Considering his impressive first-half production, it's amazing that the Pacers were only up six at halftime.
The solid production didn't end at halftime for Hibbert, as he ended with 29 points—one point shy of a career high—and 10 rebounds, while shooting 10-of-15 from the floor and 9-of-10 from the charity stripe.
While Hibbert turned the ball over four times, and got absolutely stuffed by LeBron, he dominated the paint every second he was on the floor.
If he continues to play at this high of a level, we'll be seeing bright yellow jerseys in the NBA Finals instead of ones with the word "Heat" sewn across the chest. The Heat simply have no answer for Hibbert's dominance right now.
Overall Grade: A+
Chris Bosh, C, Heat
Game 2 was a very odd game for Chris Bosh.
His stat line of 17 points and five rebounds isn't all that bad. But on the floor against Hibbert, he simply couldn't hang.
I wouldn't blame this loss on Bosh alone, but his inability to keep Hibbert out of the paint was a major reason why the Heat couldn't pull this one out.
Bosh also shot 6-of-14 from the floor, like his Big Three partner Wade, and that efficiency just won't cut it—especially when you consider that LeBron (14-of-20) and Chris Andersen (2-of-2) were the only two Heat players to shoot 50 percent or better from the field.
Game 3 is going to be a huge game for Bosh, as he either needs to figure out how to make up for his defensive deficiencies by scoring at an efficient rate, or actually step up his defensive pressure on Hibbert.
Overall Grade: C+
D.J. Augustin, PG, Pacers
There wasn't much production from either team's sixth man, and that included D.J. Augustin and his below-average two points and two rebounds on 1-of-3 shooting from the field.

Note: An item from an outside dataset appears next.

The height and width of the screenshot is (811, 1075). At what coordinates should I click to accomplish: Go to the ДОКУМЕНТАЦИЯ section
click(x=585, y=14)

Luckily, the Pacers didn't need much production from anyone coming off the bench because every Pacers starter scored in double digits.
Augustin simply didn't have much time, with just 15 minutes, to do much for Indiana. And for once, a lack of production from the bench didn't matter that much.
Overall Grade: C-
Ray Allen, SG, Heat
When's the last time Ray Allen shot zero percent from the field and 50 percent from the charity stripe in the first half of a game?
It was a rough night for Allen throughout Game 2. If it wasn't for the Pacers' proclivity for technical fouls, Allen would have been held scoreless throughout the first two quarters.
Allen ended up hitting two field goals in the second half, but his two missed free throws hurt the Heat and the potential momentum they could've gained from there in the first half.
When the Heat signed Allen this offseason, I'm sure they weren't expecting him to put up six points on 2-of-5 shooting in 21 minutes in the playoffs. It's time to step up, Ray Ray.
Overall Grade: C-
Indiana Pacers Bench
With a total of five points and seven rebounds in 42 total minutes, the Pacers bench certainly disappointed in Game 2.
No one player scored over two points, and aside from Ian Mahinmi, no one shot even close to 50 percent from the field.
There will certainly be a time when the Pacers need more production from their second unit, but fortunately for them, it wasn't in Game 2.
Either way, there's no way to overlook their less-than-stellar performance.
Overall Grade: D+
Miami Heat Bench
Once again Andersen had a very productive night, especially in the first half when he accounted for seven points, three rebounds and a block in nine minutes.
Unfortunately, for some reason Erik Spoelstra decided to only play Andersen six minutes in the second half. He ended with seven points and three rebounds in 15 minutes of action.
Sure, Andersen ended with five fouls. But no one else on the floor was impacting the game in the paint like Andersen was, and that's why the Heat needed him out there.
Aside from Andersen, the Heat's bench was rather lackluster. Norris Cole was awful, shooting 1-of-6 from the floor in 19 minutes.
The Heat need more from their bench, and that means more consistent minutes for Andersen and more efficiency from Cole moving forward.